Here is a new technology that will be helpful in determining if countries are secretly testing nuclear weapons underground. It seems impossible that you could secretly test such devastating devices but in fact without certain technology we may never know until it is too late.
Through experiments and computer models of gas releases, Lawrence Livermore National Laboratory scientists have simulated signatures of gases from underground nuclear explosions (UNEs) that may be carried by winds far from the detonation.
The work will help international inspectors locate and identify a clandestine UNE site within a 1,000 square kilometer search area during an on-site inspection that could be carried out under the Comprehensive Nuclear Test Ban Treaty. Jordan recently hosted such a simulated inspection, the Integrated Field Exercise 2014 (IFE14), sponsored by the Comprehensive Test Ban Treaty Organization (CTBTO) and involving more than 40 countries, which tested some aspects of noble gas signature detection.
In addition, the technique can potentially help interpret noble gas (radioactive xenon isotopes) signals captured in the atmosphere following UNEs such as the North Korean test that occurred in January.
The research also led to the development of the LLNL Smart Sampler, which was originally designed as a research instrument to automatically capture gases reaching the surface in remote locations following release of gas tracers underground.
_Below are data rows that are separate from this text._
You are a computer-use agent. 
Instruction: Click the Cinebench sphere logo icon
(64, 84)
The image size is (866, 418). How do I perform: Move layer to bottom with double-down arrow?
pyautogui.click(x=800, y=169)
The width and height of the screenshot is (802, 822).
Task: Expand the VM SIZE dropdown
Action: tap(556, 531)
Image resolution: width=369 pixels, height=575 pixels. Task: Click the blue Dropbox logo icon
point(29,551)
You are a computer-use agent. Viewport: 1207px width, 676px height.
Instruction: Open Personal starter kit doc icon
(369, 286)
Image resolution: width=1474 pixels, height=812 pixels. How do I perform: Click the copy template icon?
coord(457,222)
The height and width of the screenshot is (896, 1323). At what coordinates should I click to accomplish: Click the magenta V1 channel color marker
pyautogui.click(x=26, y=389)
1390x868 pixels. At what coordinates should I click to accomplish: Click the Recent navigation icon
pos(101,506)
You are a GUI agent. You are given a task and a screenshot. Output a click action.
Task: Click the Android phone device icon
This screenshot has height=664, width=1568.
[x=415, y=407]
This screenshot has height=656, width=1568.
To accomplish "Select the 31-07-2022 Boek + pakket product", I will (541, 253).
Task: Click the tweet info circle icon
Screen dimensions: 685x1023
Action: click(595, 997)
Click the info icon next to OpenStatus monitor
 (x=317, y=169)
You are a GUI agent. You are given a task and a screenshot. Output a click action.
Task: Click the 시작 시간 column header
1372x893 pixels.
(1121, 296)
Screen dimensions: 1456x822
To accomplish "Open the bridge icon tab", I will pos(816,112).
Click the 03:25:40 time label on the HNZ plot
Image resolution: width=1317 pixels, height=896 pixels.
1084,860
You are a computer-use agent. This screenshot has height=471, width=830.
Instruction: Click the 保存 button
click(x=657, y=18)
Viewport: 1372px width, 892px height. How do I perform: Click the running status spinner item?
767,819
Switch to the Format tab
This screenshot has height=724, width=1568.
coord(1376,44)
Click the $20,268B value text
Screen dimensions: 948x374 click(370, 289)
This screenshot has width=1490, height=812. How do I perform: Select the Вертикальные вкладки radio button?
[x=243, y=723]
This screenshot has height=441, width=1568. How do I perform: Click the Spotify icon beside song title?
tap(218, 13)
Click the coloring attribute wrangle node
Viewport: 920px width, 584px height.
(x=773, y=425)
During its IFE14 exercise, the CTBTO deployed three of these samplers, which were designed and built by Lab engineers Steven Hunter and David Ruddle at LLNL.
The work combines novel field experiments involving injection of gas tracers using four large compressors into an old nuclear explosion cavity and sophisticated numerical simulations that employ a new method for tracking different parent/daughter isotopes produced in the detonation cavity. The simulations use the results of the field experiment as a basis for probing the isotopic evolution and gas transport processes of a UNE.
The team, made up of scientists from LLNL and National Security Technologies (NSTec), partially reproduced the subsurface conditions following a UNE responsible for the migration of explosion gases to the surface where they can be detected locally at a test site. Such results can provide inspectors with a better idea of what to expect when they are in the inspection area searching for a suspected UNE. With LLNL computer models using information from the tracer experiment, the team was able to track the evolution of gases in the explosion cavity, which may be detected downwind thousands of kilometers away. This actually occurred after the third North Korean UNE in 2013.
“The work is novel in part because of how we did it by injecting gases into an old UNE cavity and then using computer models informed by the experiment to extend our understanding of how xenon gas evolves following the UNE,” said Charles Carrigan, LLNL geoscientist and lead author of a paper appearing in the March 16 edition of the journal Nature-Scientific Reports.
Using computer models developed by LLNL physicist Yunwei Sun, the team showed that including thermally driven migration of telltale gases from the explosion cavity or chimney may substantially shorten their arrival times at the surface when compared to migration of gases caused only by atmospheric pressure fluctuations or barometric pumping. Previous research has focused on barometric pumping as the primary subsurface gas migration mechanism.
“From monitoring gases coming to the surface during the course of our pressurized field experiment, we also found that background radon gas levels were anomalously high (10 to 15 times normal) at the surface over the explosion cavity,” Carrigan said.
The research indicates that the weak subsurface pressurization mimicking the thermal drive following the explosion enhanced the amount of radon that was captured. This suggests that radon anomalies could be potential indicators of hidden or clandestine UNEs that are otherwise difficult to detect during an on-site inspection.
Additionally, the simulations showed that the explosion cavity or chimney behaves something like a leaky chemical reactor or pressure cooker. The gases migrating away from the cooker change the overall chemical makeup (isotopic ratios) of the gases left behind in the cooker or reactor, which continues to make new gases. The team modeled the evolution of these gases out to several months following a UNE.
“The 2013 UNE carried out in North Korea has allowed us some validation of our model of explosion-gas evolution,” Carrigan said. “We find that the gases detected almost two months afterward in Russia are best matched by our evolutionary model for the mixture of different xenon isotopes when we assume a range of yields that is consistent with seismic estimates, less than 10 kilotons, for that event. This is a cool result as no one has suggested that isotopic ratios should depend on nuclear yield.”
The research also may have applications in monitoring other heated or pressurized subsurface regimes such as in situ coal gasification, deep sequestration of supercritical CO2 and nuclear waste disposal.